By the time the data was in S3 and the prompts were tuned, I needed to figure out how to run the pipeline against tens of thousands of documents reliably. I drew a first version of the architecture. It had boxes for components I hadn’t decided on yet and arrows that didn’t really commit to anything.

The point wasn’t to be right. The point was to give us something concrete to argue about. Within a week the queue had become a workflow engine and the per-stage shape had emerged. The first sketch is supposed to be wrong. Its job is to be specific enough that the next sketch can be better.

I’d been imagining, at first, a queue and a pool of workers. My CTO suggested I look at Temporal. The more I read, the more it fit.

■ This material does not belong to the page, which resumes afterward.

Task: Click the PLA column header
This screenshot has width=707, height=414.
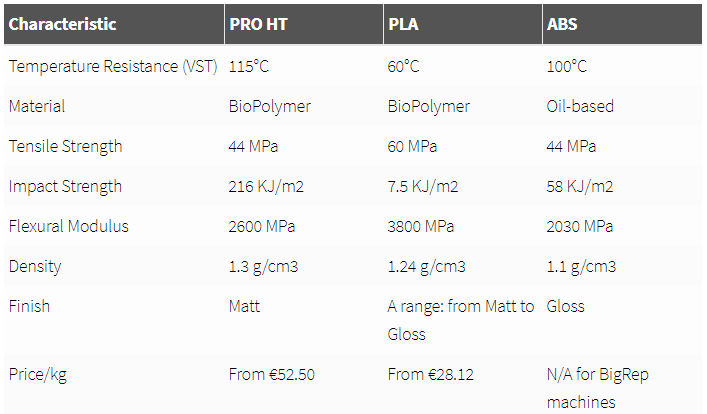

A few things made queue-plus-workers feel wrong. Some documents were going to take hours, not because the LLM was slow, but because the daily quota would run out partway through and the workflow would need to wait until 9 AM UTC the next day to continue. No queue I’d write would model that cleanly. Different stages of the pipeline (parsing, classification, extraction, normalization, persistence) wanted different concurrency limits and different retry behavior, and trying to express that in queue topology gets ugly fast. And every retry, every failure, every “why did this document skip” question was eventually going to land on me, three weeks after the fact, asking the system to tell me what happened.

Temporal handles that. Every document becomes a workflow with durable state. Each stage runs as an activity on its own task queue, with its own worker pool, its own concurrency cap, and its own retry policy. When something fails, the workflow history is right there, replayable, debuggable. When a worker dies mid-extraction, the activity reschedules itself and any external resource it was holding (in our case, a quota lease) reclaims itself on a TTL.

Why this mattered. When a pipeline runs for weeks against an external rate limit, the operating question stops being “did it process” and becomes “what happened, why, when, and can we replay just the part that broke.” A bare queue answers none of those without bespoke instrumentation. Temporal answers all of them by default. Workflow history is the instrumentation. We were paying for an SDK and operational overhead, but what we got back was the audit log we would have had to build anyway.

I won’t pretend Temporal is free. It’s another system to operate, the SDK has its own learning curve, and you have to think carefully about workflow determinism in ways you don’t with normal code. For a one-shot batch, a queue and a script are fine. For a pipeline that has to run for weeks, gracefully handle external rate limits, and be debuggable months later, the cost is worth paying.

The architecture, at its simplest, ended up like this:

Document extraction pipeline architecture: three planes (data, control, external APIs) showing documents flowing from SFTP through S3, workers, RDS PostgreSQL to Redash, with the Quota Governor gating every Gemini call

Eight worker pools, one per stage, each on its own task queue. A Temporal Schedule ticks every ten minutes, looks at how many extraction workflows are running, and starts as many new ones as it takes to hit a target, about a hundred in flight at any moment. We never push the full 30,000+ documents into Temporal at once. The system behaves like a steady stream that’s easy to throttle, easy to pause, and easy to reason about. Slowing the run down is a config change.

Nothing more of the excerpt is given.